精度保証アルゴリズムの研究は、早稲田大学の大石進一教授、東京女子大学の荻田武史准教授、芝浦工業大学の尾崎克久准教授のグループにおいて、世界に先駆けて研究されています。そこで本研究では、コンピュータ・サイエンス分野における高性能計算(HPC)を専門とする代表者と、数理科学を専門とする大石グループとの学際領域の共同研究により、精度保証を行った上で、スーパーコンピュータ環境を含む幅広い計算機環境で高性能となる実装方式の研究と数値計算ライブラリ開発を目指しています。

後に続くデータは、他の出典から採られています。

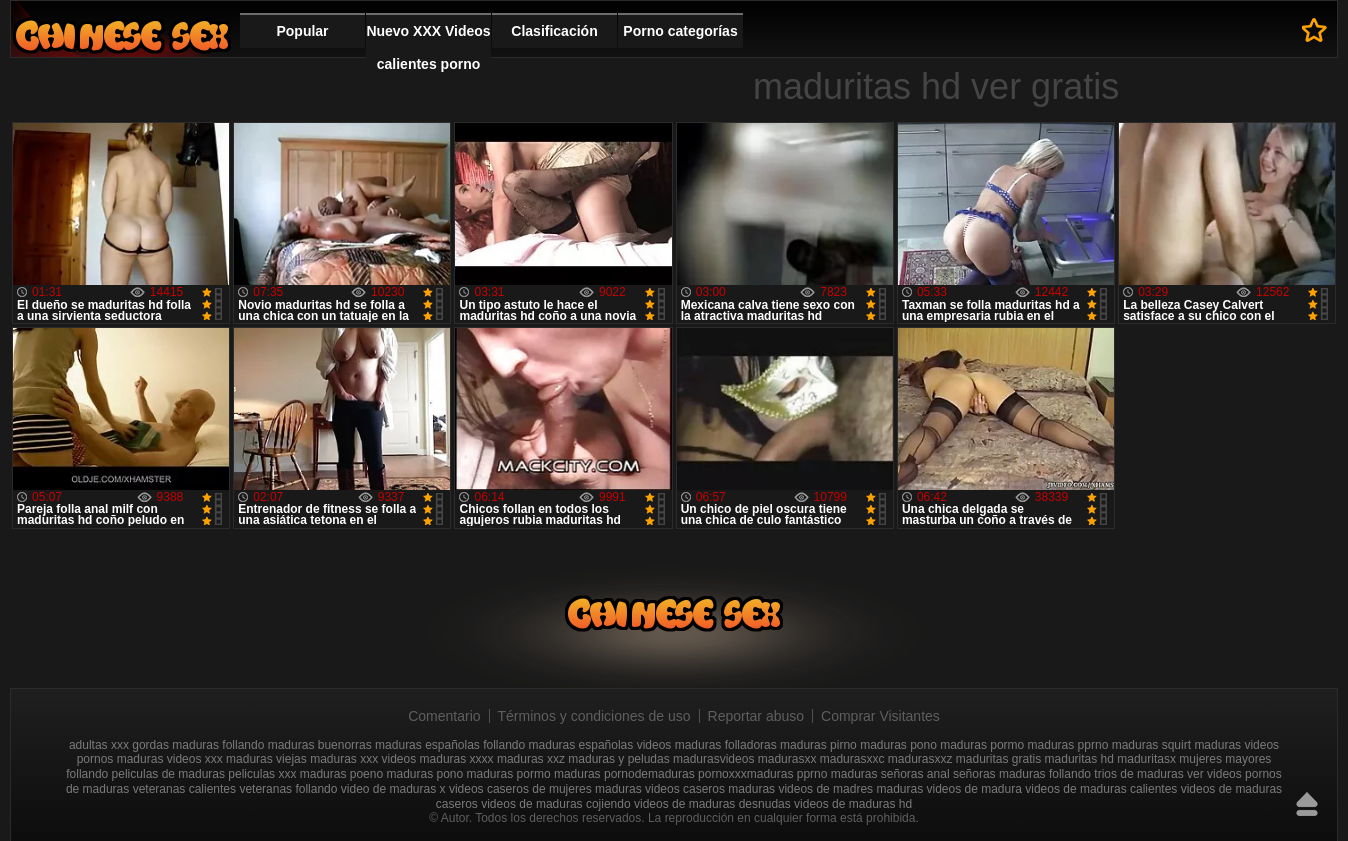  I want to click on Comprar Visitantes, so click(880, 716).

本研究では、BLASで利用できる高精度行列-行列積のアルゴリズムにおいて、演算効率の高い実装方式の開発に成功しました。高精度行列-行列計算アルゴリズムにおいては、演算が進むと、演算対象となる行列が零要素の多い「疎行列」になります。この疎行列の特性を利用した演算効率の高い実装方式を開発しました。疎行列を用いた演算において、疎行列-ベクトル積(Sparse Matrix-vector Multiplications、SpMV)を基本とした実装を行いました。高精度行列-行列積演算の特徴から、複数右辺を用いたSpMVを同時に行うことができます。この特性を利用し、CPU内にある高速メモリであるキャッシュを活用しデータアクセスの最適化を行うことができます。その結果、従来方式より約2.6倍の高速化が達成できました。
今後は、必要となるメモリ量の削減方式や、スーパーコンピュータを含む多種の計算機環境において高性能が達成できる技術「ソフトウェア自動チューニング」を適用した数値計算ライブラリの開発を推進し、多くの計算科学者が利用できる便利で高性能な数値計算ライブラリを提供できるように研究開発を進めていきます。